And he thought, with a slowly rising tide of bewilderment, of the wholly inadequate preparation that had been bestowed upon them for such a bitter sip of life's cup. For her a lonely childhood, an education frugally achieved, and marriage. For him eighteen years of a sheltered, tutored existence, four years of college, twelve months in a logging camp, three months of inconceivable happiness—and the war.
The Great War—which in five years was to bestow upon his country, at the price of many lives and out-poured treasure, such priceless victories as a scramble for oil and a squabble over debts!
CHAPTER XVIII
When men walk often in the shadow of death they rise superior to its dread aspect, or they become indifferent to it, or they succumb to its ghastly presence and welcome it as a relief from unendurable suspense. Upon these emotional reagents all the heroism and endurance and cowardice of humanity in war is based. And when the shouting and the tumult dies the survivors sometimes find themselves incredible of their survival in a world excitedly muttering the shibboleths of peace,—peace, where there is only a truce. For the dumb clods, led or driven, and the high-spirited adventurers did not alone comprise the armies which the nations lately sent forth. Willy-nilly, by outward compulsion or inner sense of duty, the sensitive, the lovers of beauty, the humanitarian, the altruist, those strange souls to whom disorder is an evil, justice a passionately cherished dream, freedom the birthright of every man,—they too wore khaki and were deafened by the guns.
Upon them, and they are no inconsiderable portion of this our country's manhood, the war has left its mark. Not so much in the scars on their bodies—for those are things men forget as easily as women forget the pangs of childbirth—but in the more tenuous fabric of their souls, in the processes of their intellect. Many question the value of the ordeal,—judged by its results.
It was a questioning of this nature that troubled Rod Norquay on an evening in January, A.D. 1919. He sat among civilians in a Canadian Pacific smoking car while the Imperial Limited rolled westward through a rainy night. He was on familiar ground again, the soil where five generations of his blood had been nourished. The Coast Range was far behind the train. On his right the Fraser River made a pale shimmer in the darkness, with here and there the glowworm running lights, the yellow window squares of a river boat. It was good to be back, back to life that could be lived fully and freely, not simply endured.

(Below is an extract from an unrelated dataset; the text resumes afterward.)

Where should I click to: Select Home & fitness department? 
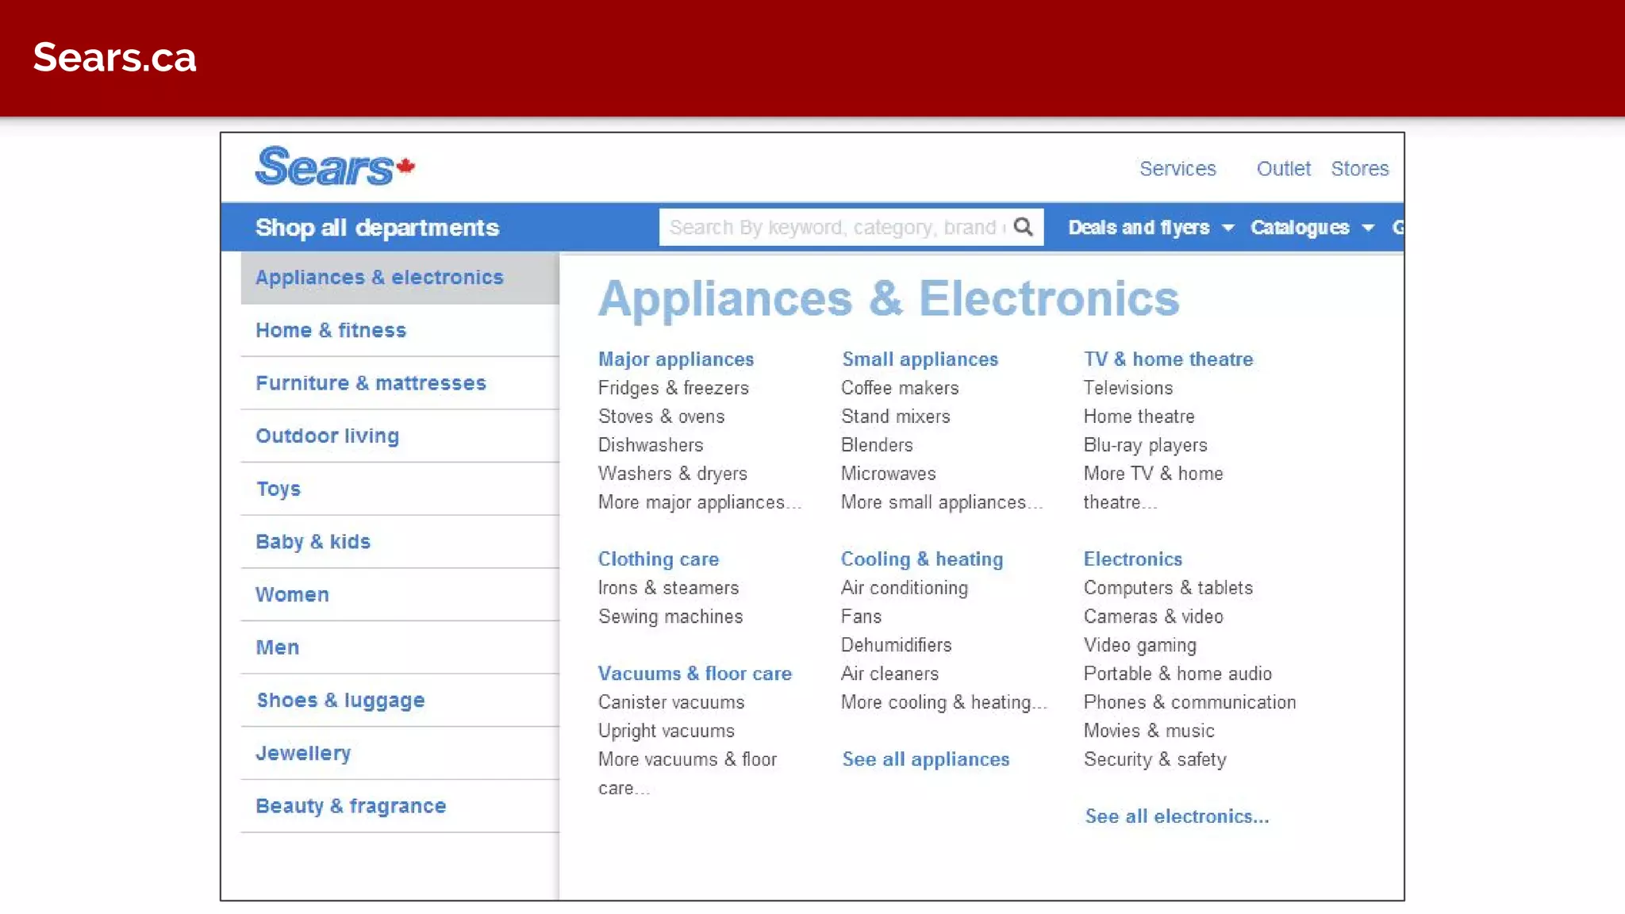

But it was not good for him, in those last homeward miles, to listen to the talk that ran in the smoker. It was pitched to the same key as had fretted him in Paris, in London, all the way across North America,—boundaries, coal and iron, concessions, indemnities, reparations. Europe, Asia, and Africa, the islands of the Pacific, had been rearranged, parcelled out, in Rod's hearing in hotel lobbys, in ship saloons, in railway coaches, day after day, by sleek, middle-aged civilians, clever successful fellows who knew what was what. He was sick of it. Was that the reality behind the war to end war?
"Loot," he said to himself scornfully. "They can call it what they like, but that's what they mean."
In the field even Fritz shot his looters when he caught them red-handed. But in civil life, behind the rampart of a victorious army, they had their eye on the loot. They couldn't see much else that was worth consideration. This group in the smoker,—he had been in the enforced physical intimacy of railway travel with them for four days. They had been a trifle backward about approaching this moody young man in a London-tailored uniform of the C.E.F. with three thin gold stripes on his sleeve. They had respected his reserved silence. But they had talked for his benefit. Short of stuffing his ears with cotton he could not avoid hearing. And they talked voluminously, sagely, on the political and economic aspects of the war, and the peace that was in the making. Rod grew to hate them. In his own mind he called them buzzards. Which is a measure of his state of mind, for he was naturally courteous and tolerant toward his fellow men.